Start of Block

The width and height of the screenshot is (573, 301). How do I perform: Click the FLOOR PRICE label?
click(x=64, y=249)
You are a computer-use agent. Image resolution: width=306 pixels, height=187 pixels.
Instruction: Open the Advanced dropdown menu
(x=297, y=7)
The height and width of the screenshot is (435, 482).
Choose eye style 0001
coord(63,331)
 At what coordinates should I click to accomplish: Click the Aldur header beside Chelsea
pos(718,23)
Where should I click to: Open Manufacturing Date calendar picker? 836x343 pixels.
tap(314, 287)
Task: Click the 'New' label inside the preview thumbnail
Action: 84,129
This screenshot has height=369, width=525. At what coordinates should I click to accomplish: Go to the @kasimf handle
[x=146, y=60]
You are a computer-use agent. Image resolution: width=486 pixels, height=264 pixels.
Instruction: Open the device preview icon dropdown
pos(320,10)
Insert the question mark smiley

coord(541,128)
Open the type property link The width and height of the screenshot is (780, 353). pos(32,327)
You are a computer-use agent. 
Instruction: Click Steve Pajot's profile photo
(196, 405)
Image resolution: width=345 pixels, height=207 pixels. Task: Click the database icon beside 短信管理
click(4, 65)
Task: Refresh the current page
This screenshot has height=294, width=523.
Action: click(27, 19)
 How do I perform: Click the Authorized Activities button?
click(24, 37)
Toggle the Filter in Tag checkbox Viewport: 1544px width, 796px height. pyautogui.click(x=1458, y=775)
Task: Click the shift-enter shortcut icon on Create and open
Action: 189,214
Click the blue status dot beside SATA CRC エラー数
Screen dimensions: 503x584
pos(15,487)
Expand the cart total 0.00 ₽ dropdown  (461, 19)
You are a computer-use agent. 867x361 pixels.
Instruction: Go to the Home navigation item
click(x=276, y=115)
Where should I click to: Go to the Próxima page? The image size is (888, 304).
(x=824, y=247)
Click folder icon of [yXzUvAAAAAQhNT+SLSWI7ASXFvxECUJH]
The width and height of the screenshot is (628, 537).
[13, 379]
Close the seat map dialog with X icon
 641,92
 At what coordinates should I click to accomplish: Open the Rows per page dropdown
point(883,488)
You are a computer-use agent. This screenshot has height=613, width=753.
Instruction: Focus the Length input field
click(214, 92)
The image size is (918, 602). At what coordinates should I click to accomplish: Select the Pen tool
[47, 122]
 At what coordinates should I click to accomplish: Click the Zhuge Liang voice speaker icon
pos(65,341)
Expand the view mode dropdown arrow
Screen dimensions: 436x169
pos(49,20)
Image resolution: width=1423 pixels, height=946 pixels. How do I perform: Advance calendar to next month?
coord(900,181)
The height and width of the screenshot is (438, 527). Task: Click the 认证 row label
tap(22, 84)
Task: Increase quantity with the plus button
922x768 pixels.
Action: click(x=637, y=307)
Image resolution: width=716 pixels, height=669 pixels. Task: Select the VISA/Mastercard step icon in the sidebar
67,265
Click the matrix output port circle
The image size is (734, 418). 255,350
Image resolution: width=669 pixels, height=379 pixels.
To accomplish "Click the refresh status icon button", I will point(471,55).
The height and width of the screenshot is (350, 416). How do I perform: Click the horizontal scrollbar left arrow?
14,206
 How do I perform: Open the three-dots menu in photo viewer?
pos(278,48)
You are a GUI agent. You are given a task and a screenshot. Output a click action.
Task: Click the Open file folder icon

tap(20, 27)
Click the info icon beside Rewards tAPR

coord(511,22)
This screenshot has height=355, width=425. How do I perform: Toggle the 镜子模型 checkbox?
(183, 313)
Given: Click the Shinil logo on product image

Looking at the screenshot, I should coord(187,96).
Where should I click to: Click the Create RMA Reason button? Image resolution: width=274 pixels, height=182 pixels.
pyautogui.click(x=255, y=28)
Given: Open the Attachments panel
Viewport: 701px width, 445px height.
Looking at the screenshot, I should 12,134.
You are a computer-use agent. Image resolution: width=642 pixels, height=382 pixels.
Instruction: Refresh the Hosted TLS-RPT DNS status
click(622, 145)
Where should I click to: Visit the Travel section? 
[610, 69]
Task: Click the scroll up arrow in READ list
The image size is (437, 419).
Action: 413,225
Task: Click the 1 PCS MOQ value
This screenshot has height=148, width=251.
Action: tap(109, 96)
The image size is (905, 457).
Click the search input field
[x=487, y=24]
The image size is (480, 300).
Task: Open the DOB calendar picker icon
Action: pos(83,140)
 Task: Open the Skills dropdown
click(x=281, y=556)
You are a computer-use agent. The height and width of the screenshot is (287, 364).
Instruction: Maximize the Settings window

End of Block

◆ **TASK**: The expected response is the full set of records, reproduced exactly.

◆ **ANSWER AREA**:
The width and height of the screenshot is (573, 301). How do I perform: Click the FLOOR PRICE label?
click(x=64, y=249)
You are a computer-use agent. Image resolution: width=306 pixels, height=187 pixels.
Instruction: Open the Advanced dropdown menu
(x=297, y=7)
The height and width of the screenshot is (435, 482).
Choose eye style 0001
coord(63,331)
 At what coordinates should I click to accomplish: Click the Aldur header beside Chelsea
pos(718,23)
Where should I click to: Open Manufacturing Date calendar picker? 836x343 pixels.
tap(314, 287)
Task: Click the 'New' label inside the preview thumbnail
Action: 84,129
This screenshot has height=369, width=525. At what coordinates should I click to accomplish: Go to the @kasimf handle
[x=146, y=60]
You are a computer-use agent. Image resolution: width=486 pixels, height=264 pixels.
Instruction: Open the device preview icon dropdown
pos(320,10)
Insert the question mark smiley

coord(541,128)
Open the type property link The width and height of the screenshot is (780, 353). pos(32,327)
You are a computer-use agent. 
Instruction: Click Steve Pajot's profile photo
(196, 405)
Image resolution: width=345 pixels, height=207 pixels. Task: Click the database icon beside 短信管理
click(4, 65)
Task: Refresh the current page
This screenshot has height=294, width=523.
Action: click(27, 19)
 How do I perform: Click the Authorized Activities button?
click(24, 37)
Toggle the Filter in Tag checkbox Viewport: 1544px width, 796px height. pyautogui.click(x=1458, y=775)
Task: Click the shift-enter shortcut icon on Create and open
Action: 189,214
Click the blue status dot beside SATA CRC エラー数
Screen dimensions: 503x584
pos(15,487)
Expand the cart total 0.00 ₽ dropdown  (461, 19)
You are a computer-use agent. 867x361 pixels.
Instruction: Go to the Home navigation item
click(x=276, y=115)
Where should I click to: Go to the Próxima page? The image size is (888, 304).
(x=824, y=247)
Click folder icon of [yXzUvAAAAAQhNT+SLSWI7ASXFvxECUJH]
The width and height of the screenshot is (628, 537).
[13, 379]
Close the seat map dialog with X icon
 641,92
 At what coordinates should I click to accomplish: Open the Rows per page dropdown
point(883,488)
You are a computer-use agent. This screenshot has height=613, width=753.
Instruction: Focus the Length input field
click(214, 92)
The image size is (918, 602). At what coordinates should I click to accomplish: Select the Pen tool
[47, 122]
 At what coordinates should I click to accomplish: Click the Zhuge Liang voice speaker icon
pos(65,341)
Expand the view mode dropdown arrow
Screen dimensions: 436x169
pos(49,20)
Image resolution: width=1423 pixels, height=946 pixels. How do I perform: Advance calendar to next month?
coord(900,181)
The height and width of the screenshot is (438, 527). Task: Click the 认证 row label
tap(22, 84)
Task: Increase quantity with the plus button
922x768 pixels.
Action: click(x=637, y=307)
Image resolution: width=716 pixels, height=669 pixels. Task: Select the VISA/Mastercard step icon in the sidebar
67,265
Click the matrix output port circle
The image size is (734, 418). 255,350
Image resolution: width=669 pixels, height=379 pixels.
To accomplish "Click the refresh status icon button", I will point(471,55).
The height and width of the screenshot is (350, 416). How do I perform: Click the horizontal scrollbar left arrow?
14,206
 How do I perform: Open the three-dots menu in photo viewer?
pos(278,48)
You are a GUI agent. You are given a task and a screenshot. Output a click action.
Task: Click the Open file folder icon

tap(20, 27)
Click the info icon beside Rewards tAPR

coord(511,22)
This screenshot has height=355, width=425. How do I perform: Toggle the 镜子模型 checkbox?
(183, 313)
Given: Click the Shinil logo on product image

Looking at the screenshot, I should coord(187,96).
Where should I click to: Click the Create RMA Reason button? Image resolution: width=274 pixels, height=182 pixels.
pyautogui.click(x=255, y=28)
Given: Open the Attachments panel
Viewport: 701px width, 445px height.
Looking at the screenshot, I should 12,134.
You are a computer-use agent. Image resolution: width=642 pixels, height=382 pixels.
Instruction: Refresh the Hosted TLS-RPT DNS status
click(622, 145)
Where should I click to: Visit the Travel section? 
[610, 69]
Task: Click the scroll up arrow in READ list
The image size is (437, 419).
Action: 413,225
Task: Click the 1 PCS MOQ value
This screenshot has height=148, width=251.
Action: tap(109, 96)
The image size is (905, 457).
Click the search input field
[x=487, y=24]
The image size is (480, 300).
Task: Open the DOB calendar picker icon
Action: pos(83,140)
 Task: Open the Skills dropdown
click(x=281, y=556)
You are a computer-use agent. The height and width of the screenshot is (287, 364).
Instruction: Maximize the Settings window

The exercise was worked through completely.